[Start EXTRACT]

# Brighter LED's = REALLY HOT Resistors.



## niblique71 (Dec 2, 2009)

To the wonderful brainiacs in this forum.

I'm working with some new and far brighter LED's from a different manufacturer. I did the Calculations and (I believe) have the correct wattage and Ohm resistors, but they are getting hot. REALLY Hot!! Not hot enough to melt PVC but Close. Since these are much brighter LED's, I just wanted to use one per circuit. But that could be the problem. I noticed that the resistor wattage calculations went down as I calculated 2 per circuit and then 3 per circuit. The Ohms also went down with the required wattage.


Here are the Values
10mm LED
12v power supply
forward voltage 300ma
voltage drop is 3.4

The calculator says a 2W 33ohm resistor. 
I first tried it with a 3W 39ohm resistor

Both got hot as heck and the 3W actually discolored to a crispy brown over 3 hours.

So the question is, would I be better off using 2 or 3 per circuit?? I want to enclose them as I have done in other fixtures. I use LED's because the DON:T get hot... So this perfect setup I was hoping for (1 superbright LED per spotlight) is becomming less desireable

Did I do something wrong?? I've been building LED for years using the 5mm and never experianced anything like this.


----------



## David_AVD (Nov 9, 2012)

Using a lower voltage to start with is one solution. The dissipation (voltage drop x current draw) is going to be high with your circuit no matter what you do. Using several resistors to spread the heat out may be feasible for you.

A proper (switching type) constant current driver would result in much less wasted energy if you really need to use one LED from a 12V supply.


----------



## niblique71 (Dec 2, 2009)

UPDATE: The 2W 33ohm (The correct one) is Hot but tolorable when out in open air. They both got way overheated when I placed them in a small cpvc tube which is what I was hoping to do. I guess I won't be able to make the fixtures as compact as I wanted unless I move the resistor to another location outside of the LED chamber.

Is there any reason I couldn't put the resistor at the other end of the circuit??

[End EXTRACT]

## OBJECTIVE
In the LED resistor thread, list each solution David_AVD offers for the resistor heat. The lines that follow have no connection to the LED resistor thread.

[Start DATASET CONTENT]

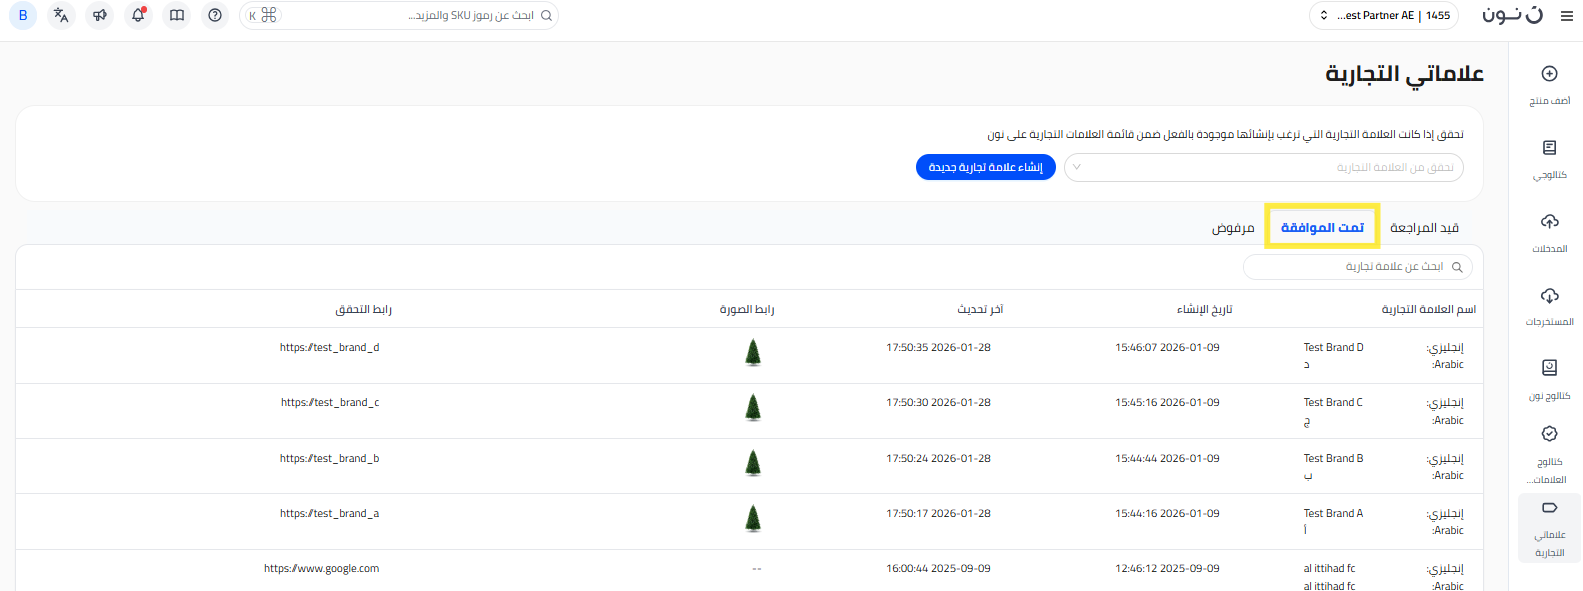Click the tree image thumbnail for Test Brand A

[End DATASET CONTENT]

## TASK RESULT
- Start with a lower supply voltage.
- Use several resistors to spread the heat out.
- Use a proper switching-type constant current driver.